In 1848 a British trading brig, the Three Sisters, was seized by pirates off the Riff coast. Her master and crew managed to escape but the vessel herself was towed close in to the shore. The duty of retaking her was entrusted to a Commander McCleverty, captain of the paddle sloop Polyphemus.  On moving in, he found a force of 500 pirates and tribesmen drawn up on the shore to defend their prize. As Polyphemus neared she was subjected to a hail of musketry. She responded with grapeshot and canister – the ideal method of attack on masses of men – and drove them back. Boats were now sent in under the command of a Lieutenant Allen Gardner to board the Three Sisters and take her out to sea. The pirates and their confederates had now regrouped and opened fire from the cover of rocks, wounding an officer and seven seamen as the oar-propelled boats towed the brig to the Polyphemus. It was a classic example of a small but effective anti-piracy action

Three years later, in 1851, a more serious act of piracy resulted in several deaths and the enslavement of the remainder of the crews, when the brigantine Violet and the schooner Amelia were captured off the Riff coast.  When news of this was received at Gibraltar, another paddle slop, HMS Janus, commanded by a Captain Powell, was sent to retaliate. Both of the hijacked vessels were found wrecked on shore but the Janus destroyed a number of pirate craft in the vicinity with gunfire.  Others were drawn up on the shore and boats were sent in to destroy them. Large numbers of pirates and tribesmen had gathered however and they launched an attack so furious that the landing party had to retreat to the Janus, with Captain Powell himself and of his crew being wounded. The only bright spot was the liberation of the Violet’s crew. It would be interesting – and probably horrifying – to know what became of their counterparts from the Amelia.

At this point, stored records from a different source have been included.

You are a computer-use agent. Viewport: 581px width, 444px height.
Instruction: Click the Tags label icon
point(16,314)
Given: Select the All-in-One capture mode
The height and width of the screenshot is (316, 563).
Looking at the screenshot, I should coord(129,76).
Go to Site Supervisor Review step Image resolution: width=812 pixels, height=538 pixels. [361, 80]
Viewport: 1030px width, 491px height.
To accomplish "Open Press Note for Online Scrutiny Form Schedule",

These cases were typical of dozens of small and often bloody actions undertaken by the Royal Navy in this period. Forgotten today, they demanded initiative, courage and supreme professionalism, creating in the process a cadre of officers and seamen second to none.

And the paddle sloops? Their day was done by 1860, by which time the screw propeller, with the advantage of being hidden below the waterline and thus less vulnerable to gunfire reigned supreme. In their time they had rendered valuable service and deserve to be remembered with respect.